A structured set of objections, weighed in public.

Desk editor's note, referee report, simulated authors' rebuttal, and a circularity audit. Tearing a paper down is the easy half of reading it; the pith above is the substance, this is the friction.

Referee Report

2 major / 2 minor

Summary. The paper argues that the success of DNNs in image classification tasks stems from their discovery of mesoscale high-order correlation functions present in real-world image datasets, drawing an analogy to methods in condensed matter physics and materials science. It posits that this correlational structure explains DNN generalization in apparent violation of standard statistical learning theory and considers the broader implications of this view.

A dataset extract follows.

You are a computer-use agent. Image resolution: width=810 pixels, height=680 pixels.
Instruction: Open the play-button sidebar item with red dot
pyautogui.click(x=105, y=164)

Significance. If the proposed mapping between DNN internals and high-order correlation functions could be made explicit and tested, the work would offer a valuable interdisciplinary bridge between machine learning and physics, potentially reframing the generalization puzzle in terms of dataset mesoscale statistics. The manuscript receives credit for emphasizing dataset structure over purely architectural or optimization-based explanations and for situating DNN performance within established physics methodologies, though these strengths remain at the level of conceptual suggestion rather than demonstrated result.

major comments (2)
  1. [Abstract] Abstract: the central claim that 'DNNs that are successful in image classification must be discovering high order correlation functions' is asserted without any explicit operator-level correspondence (for example, showing how a convolutional layer or attention mechanism computes a specific n-point function) or any quantitative test that would distinguish this from lower-order moments or other representational strategies.
  2. [Implications for generalization] Section on implications for the generalization puzzle: the argument that mesoscale correlation structures explain DNN success beyond statistical learning theory proceeds by equating the presence of correlational structure in datasets with the network's discovery of high-order functions, without ruling out or comparing against alternative drivers such as hierarchical compositionality or inductive biases in the training dynamics.
minor comments (2)
  1. [Abstract] The abstract contains several long sentences that combine multiple distinct ideas; breaking them into shorter statements would improve readability.
  2. Notation for correlation functions and mesoscale scales is introduced conceptually but would benefit from a brief clarifying paragraph or diagram to distinguish n-point functions from standard two-point statistics.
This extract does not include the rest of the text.